I have a Main pipeline in Synapse workspace which has 2 activities:
1st - Notebook activity
2nd - If Condition activity
For the 1st one (Synapse notebook, spark pool, pyspark), I have a SQL cell like the following:
It has a simple query using a join:
%%sql
SELECT A.name FROM A
LEFT JOIN B ON A.id = B.id
This will return some rows to me (< 50 rows)
Now I want to access this result set of less than 50 rows in the "If Condition" activity in Synapse Pipeline,
How do I perform this?
According to docs, I should be able to use the following:
@activity(‘Notebook1’).output.status.Output.result.exitValue
But the exitValue that I'm getting in the synapse notebook output is null. How do I access this result set in "If Condition" then?
CodePudding user response:
You have to return the value from notebook using
mssparkutils.notebook.exit
to access it from your pipeline using@activity(‘Notebook1’).output.status.Output.result.exitValue
.Instead of using an SQL cell, you can use
spark.sql
and store the result in a dataframe usingdf = spark.sql(Query)
.You can either choose to return the entire dataframe data to pipeline, or just the number of records using
dataframe.count()
(if you want to verify the count of records).
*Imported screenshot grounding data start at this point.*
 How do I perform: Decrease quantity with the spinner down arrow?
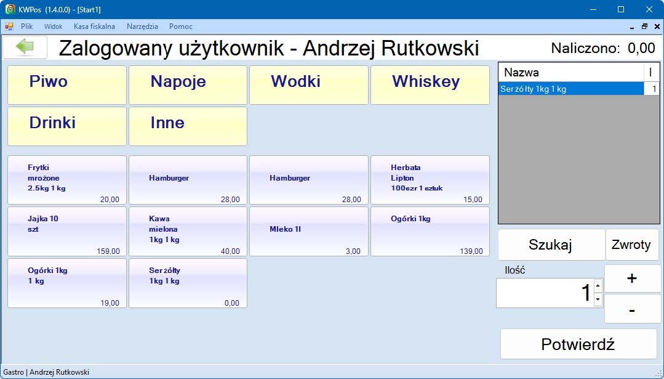coord(598,300)
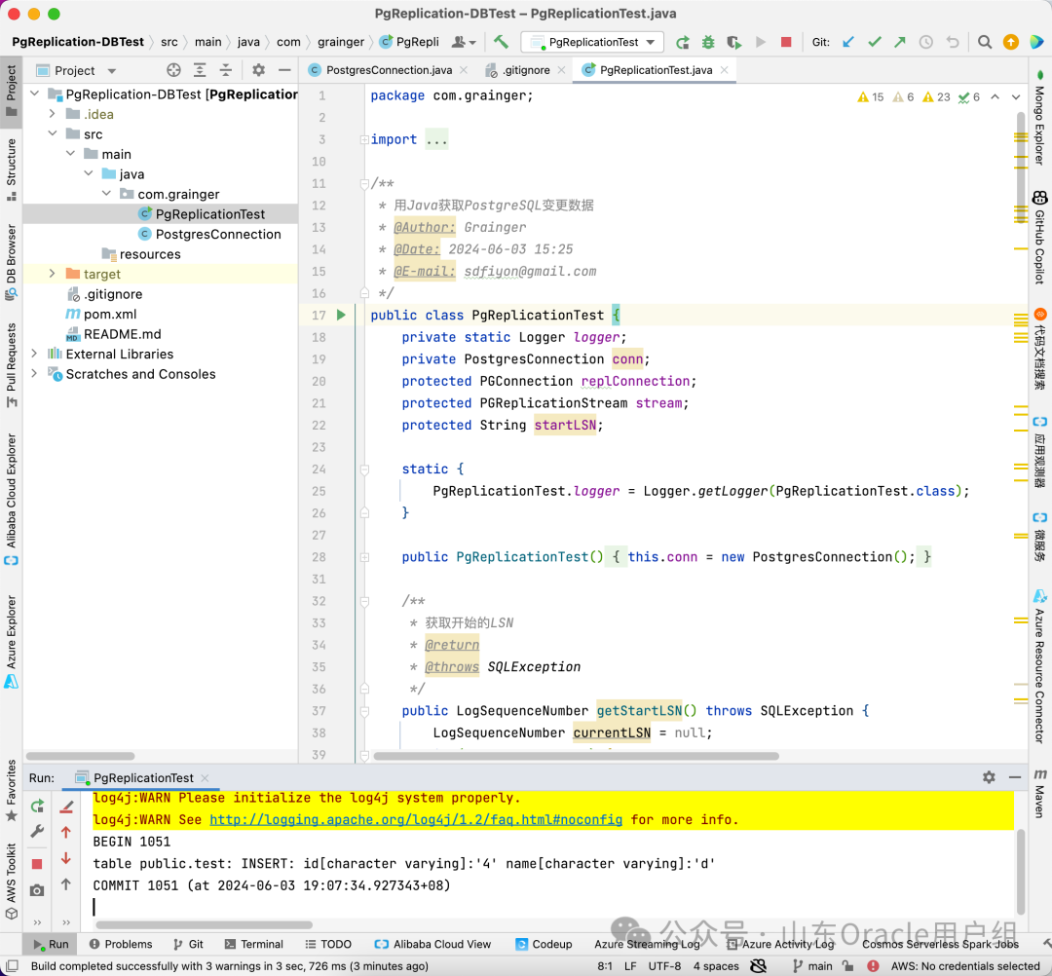Click the Rerun icon in Run panel
The width and height of the screenshot is (1052, 976).
click(x=37, y=806)
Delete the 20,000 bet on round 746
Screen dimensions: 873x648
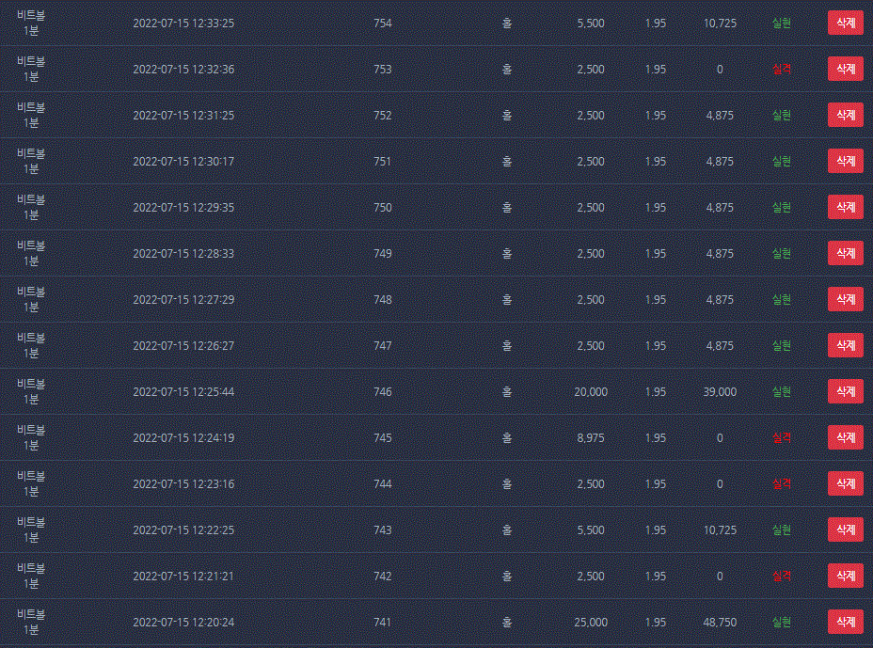tap(845, 392)

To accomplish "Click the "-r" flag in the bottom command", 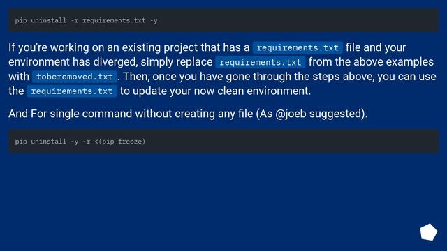I will [87, 142].
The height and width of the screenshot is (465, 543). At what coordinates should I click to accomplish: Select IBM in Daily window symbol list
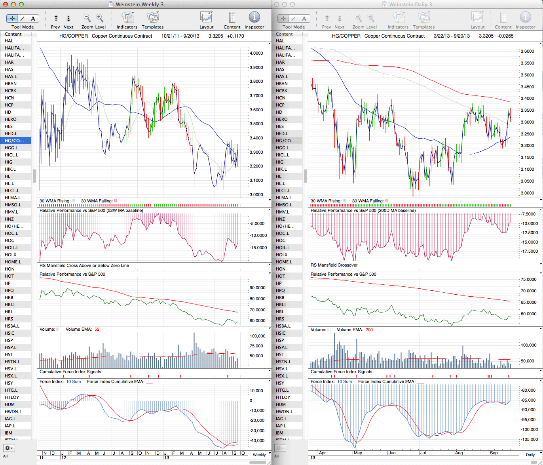[280, 433]
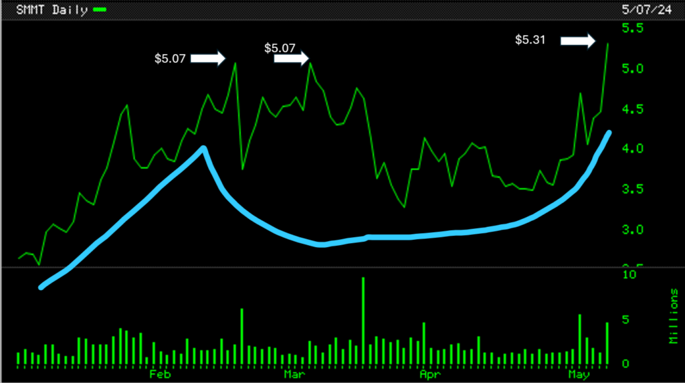Select the Mar marker on the time axis
The width and height of the screenshot is (685, 383).
292,374
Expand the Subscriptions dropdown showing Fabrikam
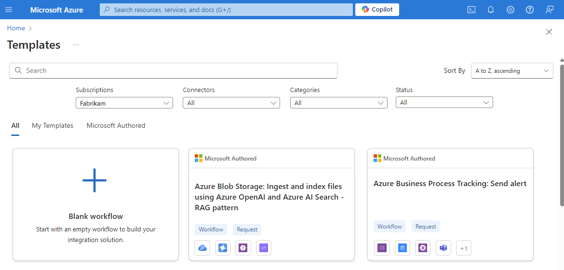 click(124, 103)
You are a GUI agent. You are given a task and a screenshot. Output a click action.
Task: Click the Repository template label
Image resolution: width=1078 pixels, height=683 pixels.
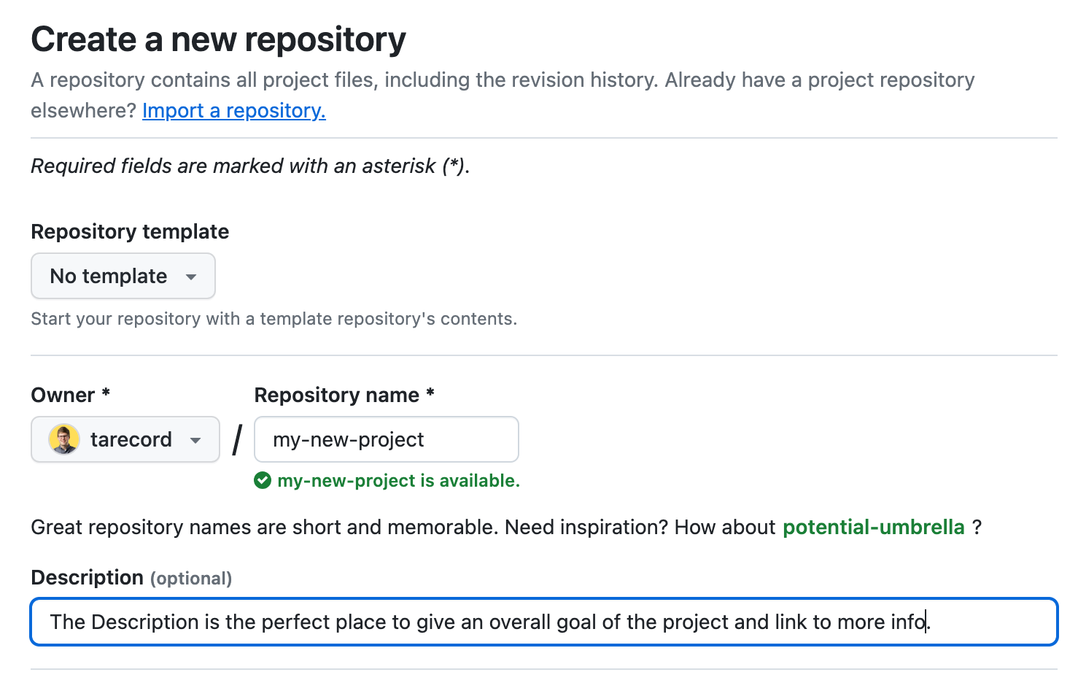(130, 231)
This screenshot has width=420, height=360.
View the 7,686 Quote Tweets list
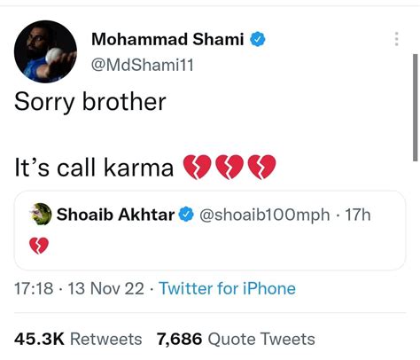pyautogui.click(x=236, y=339)
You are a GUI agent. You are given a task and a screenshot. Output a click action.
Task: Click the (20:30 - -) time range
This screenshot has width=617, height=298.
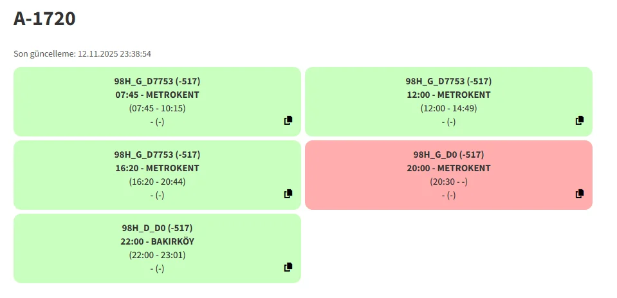click(x=448, y=182)
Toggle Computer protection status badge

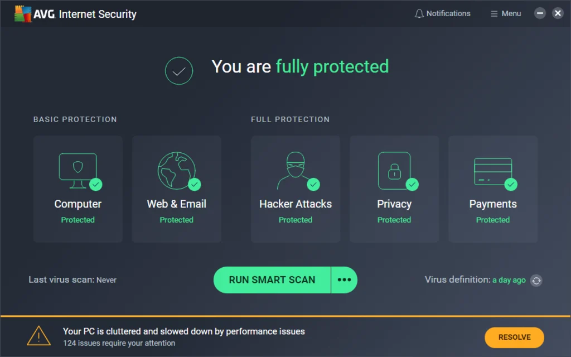pos(95,184)
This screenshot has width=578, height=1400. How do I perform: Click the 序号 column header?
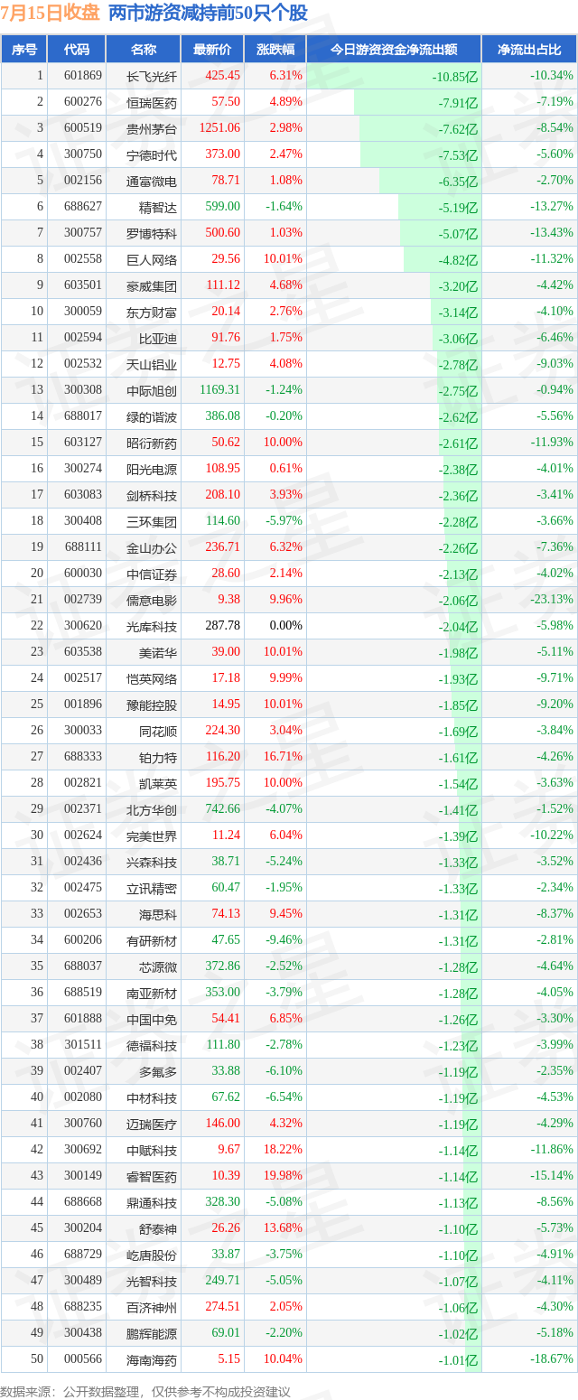coord(24,50)
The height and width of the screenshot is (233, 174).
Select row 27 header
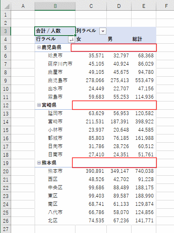tap(5, 229)
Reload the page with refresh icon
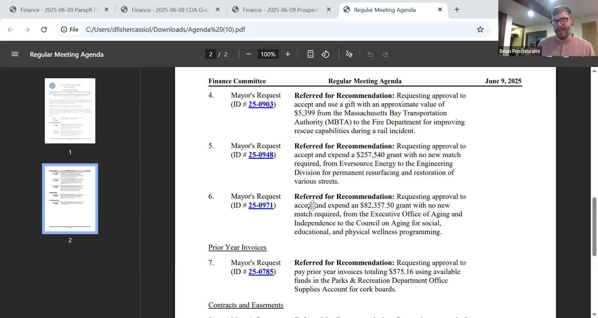The width and height of the screenshot is (598, 318). (x=44, y=30)
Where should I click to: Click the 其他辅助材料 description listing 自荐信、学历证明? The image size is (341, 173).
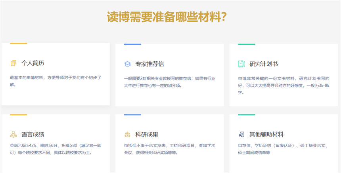click(282, 149)
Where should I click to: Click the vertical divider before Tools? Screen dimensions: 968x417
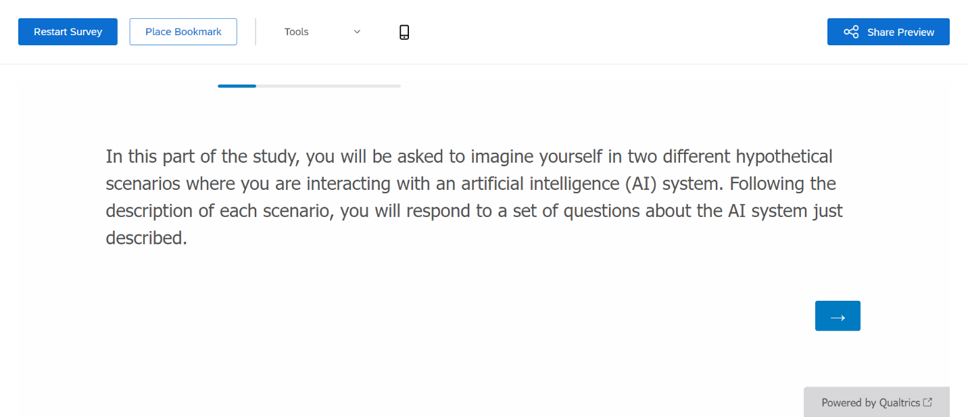(256, 32)
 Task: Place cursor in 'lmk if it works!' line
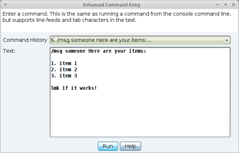(x=74, y=88)
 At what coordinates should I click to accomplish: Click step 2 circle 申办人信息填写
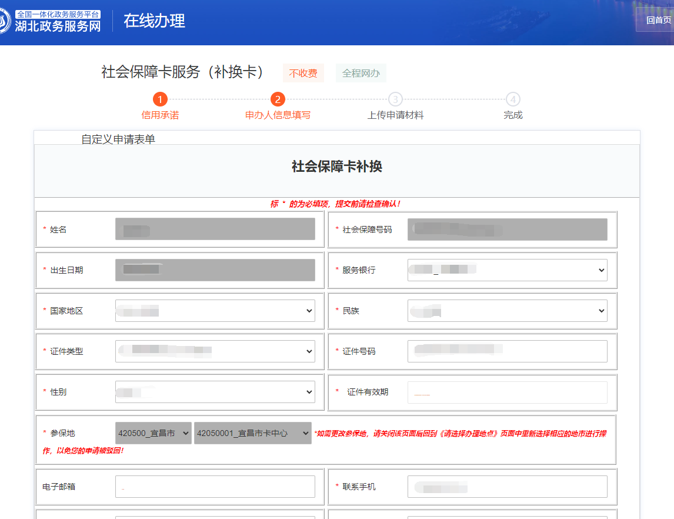[x=278, y=99]

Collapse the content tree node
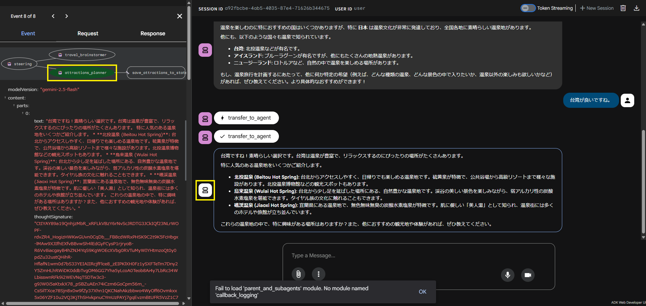5,98
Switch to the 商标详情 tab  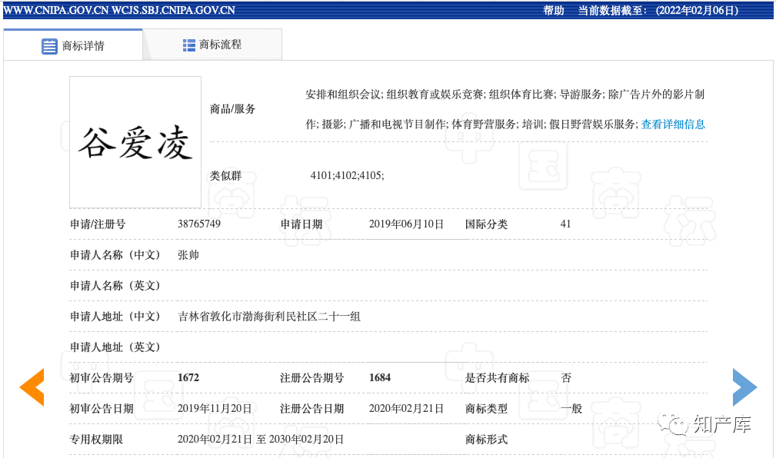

mssparkutils.notebook.exit(str(df.count())) #where df is the dataframe
- If you want to return the entire data as array of objects so that the data can be used to iterate through and for other operations in the pipeline, you can use the following code:
x = df.toPandas()
json = x.to_json(orient = 'records' )
mssparkutils.notebook.exit(json)
- When I run the pipeline with notebook activity and store it in set variable to show the output, it would give the following result:
@activity('Notebook1').output.status.Output.result.exitValue
- You can convert this array of objects from string (since it is returned as string) to an actual object using
@json
method.
CodePudding user response:
So 1 way I found is to explicitly attach an output to the exitValue of the Notebook after creating a Dataframe by doing the following:
Following are the 4 cells that I have in "Notebook1" :
%%sql
CREATE OR REPLACE A TEMP VIEW Result AS
SELECT A.name FROM A
LEFT JOIN B ON A.id = B.id
#Converting the result set to a dataframe
Query = "SELECT * FROM Result"
dfResult = spark.sql(Query)
#Converting the dataframe column that I want to use further to a List
resultVariable = dfResult.select(name).rdd.flatMap(lambda x:x).collect()
Refer this to convert a dataframe column to list
#Attaching the List to exitValue in Output
mssparkutils.notebook.exit(resultVariable)
Then, in the Expression of the "If Condition" activity we can use the following to access this result:
activity(Notebook1).output.status.Output.result.exitValue
So, in this way inside the Expression now you will be able to access the List that you have passed earlier in the exitValue
This is one approach that I found. Would be happy to know if there is an easier way to do this.